WORK INSTRUCTION: Word-for-word transcription is needed for all of the entries.

GIVEN DATA:
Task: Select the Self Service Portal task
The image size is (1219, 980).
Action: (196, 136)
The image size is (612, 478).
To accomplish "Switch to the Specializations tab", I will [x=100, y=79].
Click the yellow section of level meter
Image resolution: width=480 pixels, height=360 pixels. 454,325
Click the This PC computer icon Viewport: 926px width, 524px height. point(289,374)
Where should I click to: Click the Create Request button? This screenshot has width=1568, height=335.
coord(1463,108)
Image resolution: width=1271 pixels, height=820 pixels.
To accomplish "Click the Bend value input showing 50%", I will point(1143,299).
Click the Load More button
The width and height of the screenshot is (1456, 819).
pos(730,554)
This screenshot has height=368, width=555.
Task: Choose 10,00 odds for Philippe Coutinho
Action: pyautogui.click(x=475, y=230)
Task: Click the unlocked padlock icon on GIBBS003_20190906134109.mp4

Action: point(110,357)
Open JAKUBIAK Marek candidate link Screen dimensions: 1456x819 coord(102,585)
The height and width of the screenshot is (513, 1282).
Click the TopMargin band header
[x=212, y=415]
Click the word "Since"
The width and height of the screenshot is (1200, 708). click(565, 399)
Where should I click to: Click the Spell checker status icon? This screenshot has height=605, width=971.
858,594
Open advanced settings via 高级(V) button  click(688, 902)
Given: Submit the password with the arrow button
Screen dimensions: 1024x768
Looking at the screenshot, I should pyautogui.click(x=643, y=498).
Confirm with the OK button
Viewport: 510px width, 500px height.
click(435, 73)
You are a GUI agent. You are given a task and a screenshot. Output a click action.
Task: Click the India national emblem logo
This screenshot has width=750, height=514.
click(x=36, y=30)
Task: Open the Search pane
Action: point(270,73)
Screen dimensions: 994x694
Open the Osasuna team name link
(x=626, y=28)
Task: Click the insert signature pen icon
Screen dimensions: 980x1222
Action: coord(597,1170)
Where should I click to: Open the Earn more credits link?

EXPECTED ANSWER:
Task: Select the Self Service Portal task
The image size is (1219, 980).
Action: (196, 136)
The image size is (612, 478).
To accomplish "Switch to the Specializations tab", I will [x=100, y=79].
Click the yellow section of level meter
Image resolution: width=480 pixels, height=360 pixels. 454,325
Click the This PC computer icon Viewport: 926px width, 524px height. point(289,374)
Where should I click to: Click the Create Request button? This screenshot has width=1568, height=335.
coord(1463,108)
Image resolution: width=1271 pixels, height=820 pixels.
To accomplish "Click the Bend value input showing 50%", I will point(1143,299).
Click the Load More button
The width and height of the screenshot is (1456, 819).
pos(730,554)
This screenshot has height=368, width=555.
Task: Choose 10,00 odds for Philippe Coutinho
Action: pyautogui.click(x=475, y=230)
Task: Click the unlocked padlock icon on GIBBS003_20190906134109.mp4

Action: point(110,357)
Open JAKUBIAK Marek candidate link Screen dimensions: 1456x819 coord(102,585)
The height and width of the screenshot is (513, 1282).
Click the TopMargin band header
[x=212, y=415]
Click the word "Since"
The width and height of the screenshot is (1200, 708). click(565, 399)
Where should I click to: Click the Spell checker status icon? This screenshot has height=605, width=971.
858,594
Open advanced settings via 高级(V) button  click(688, 902)
Given: Submit the password with the arrow button
Screen dimensions: 1024x768
Looking at the screenshot, I should pyautogui.click(x=643, y=498).
Confirm with the OK button
Viewport: 510px width, 500px height.
click(435, 73)
You are a GUI agent. You are given a task and a screenshot. Output a click action.
Task: Click the India national emblem logo
This screenshot has width=750, height=514.
click(x=36, y=30)
Task: Open the Search pane
Action: point(270,73)
Screen dimensions: 994x694
Open the Osasuna team name link
(x=626, y=28)
Task: Click the insert signature pen icon
Screen dimensions: 980x1222
Action: coord(597,1170)
Where should I click to: Open the Earn more credits link?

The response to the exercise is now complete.